About 3 years ago, in the end of 2004, there was also a lot of talk about the weak US Dollar. At that time the US Dollar:Euro chart looked like this:

The US Dollar dropped 3 years in a roll, from close to 1.20 Euros in 2002 to 0.75 Euros in 2004, down 35%. Back then, similar to what’s happening now, there was a lot written in the press on the US Dollar’s free fall and how one could profit from or protect losses on the falling US Dollar. PIMCO, the mutual fund company known for managing bonds, started an unhedged foreign bond fund in early 2004. An unhedged foreign bond fund benefits from the dollar’s decline with little credit risk. The fund was an immediate success. It returned 12.7% in its first 8 months. For a bond fund, that’s a lot.

Amongst all the talk of the “twin deficits” causing the decline of the US Dollar and how people could protect themselves from the falling dollar, people sought after “diversification” schemes. The PIMCO unhedged fund, tickers PFUIX (institutional shares) and PFBDX (no-load D shares), seemed to be a good choice.

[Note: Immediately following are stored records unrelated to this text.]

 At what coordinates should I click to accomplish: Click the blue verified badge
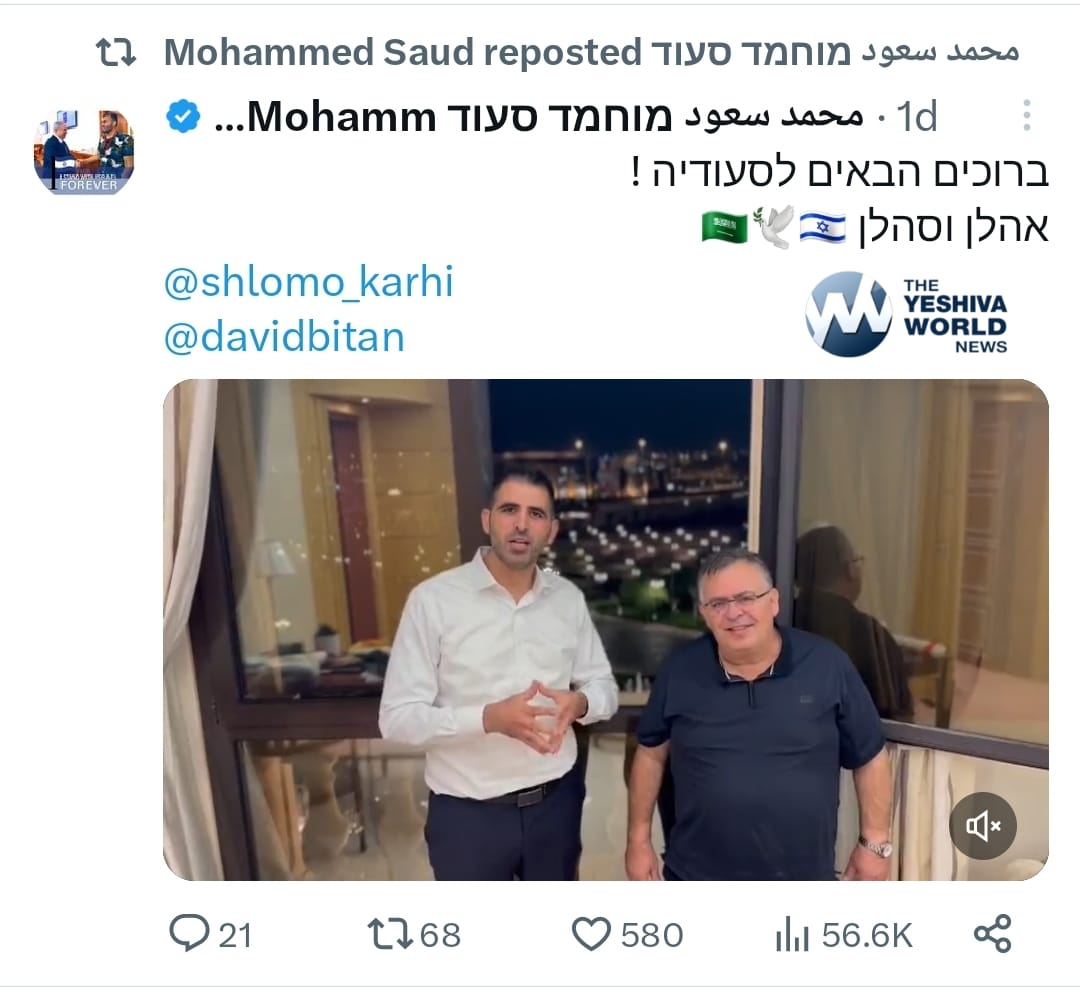pyautogui.click(x=183, y=116)
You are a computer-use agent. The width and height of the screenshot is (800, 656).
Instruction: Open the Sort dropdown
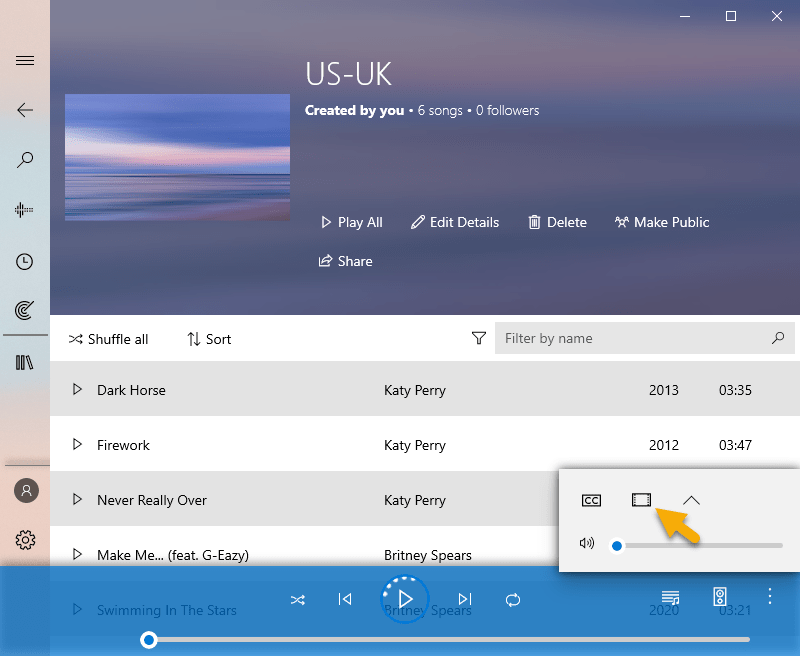coord(209,339)
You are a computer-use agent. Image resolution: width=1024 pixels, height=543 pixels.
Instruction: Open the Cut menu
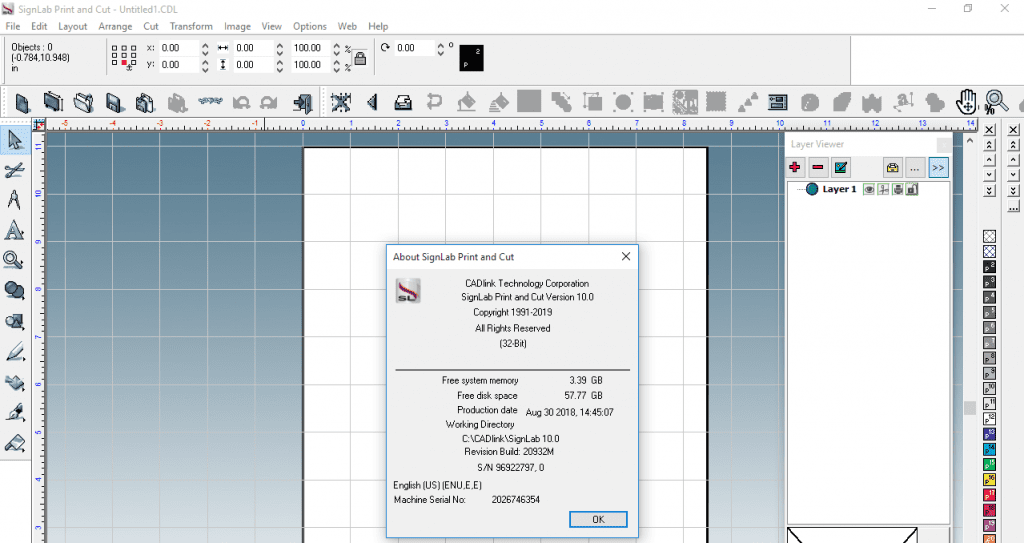pos(151,26)
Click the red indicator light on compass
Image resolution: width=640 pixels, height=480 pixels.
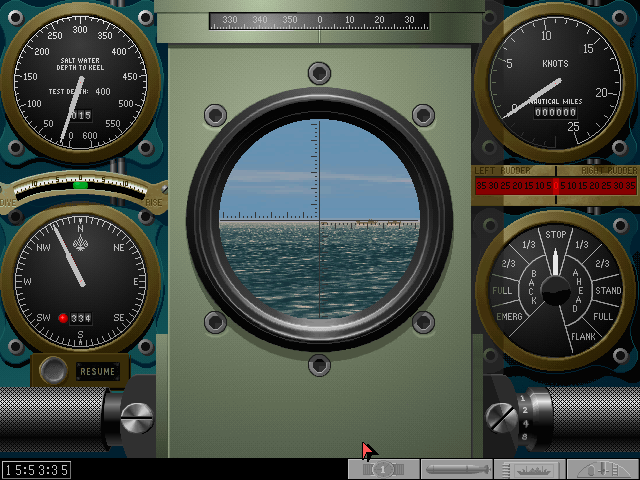click(x=62, y=318)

Right after the fund became popular though, the US Dollar stopped going down. Alas, the dollar went up 14% against the Euro the next year. The PIMCO fund promptly lost 9% in 2005, giving up almost all of the gain from the previous year. People who bought in the end of 2004, after the talk of the falling dollar became prevalent, didn’t break even until two and half years later.

I’m one of those people. I still have money in PIMCO Foreign Bond Fund (Unhedged) Institutional Shares, ticker PFUIX. The fund is up 10% this year because of the fallen US Dollar. This diversification venture earned me an average annual return of 2.4% over nearly 3 years. Money left in a money market fund would have earned more.

I don’t necessarily regret that I bought the PIMCO fund 3 years ago. If the US Dollar keeps falling, maybe it will go up another 10% next year and every year thereafter. I’m giving this example from my personal experience to show that it’s far from certain that the US Dollar will continue falling. If you are going to “do something” about the falling US Dollar, you have to be prepared that it may not turn out the way you think it will.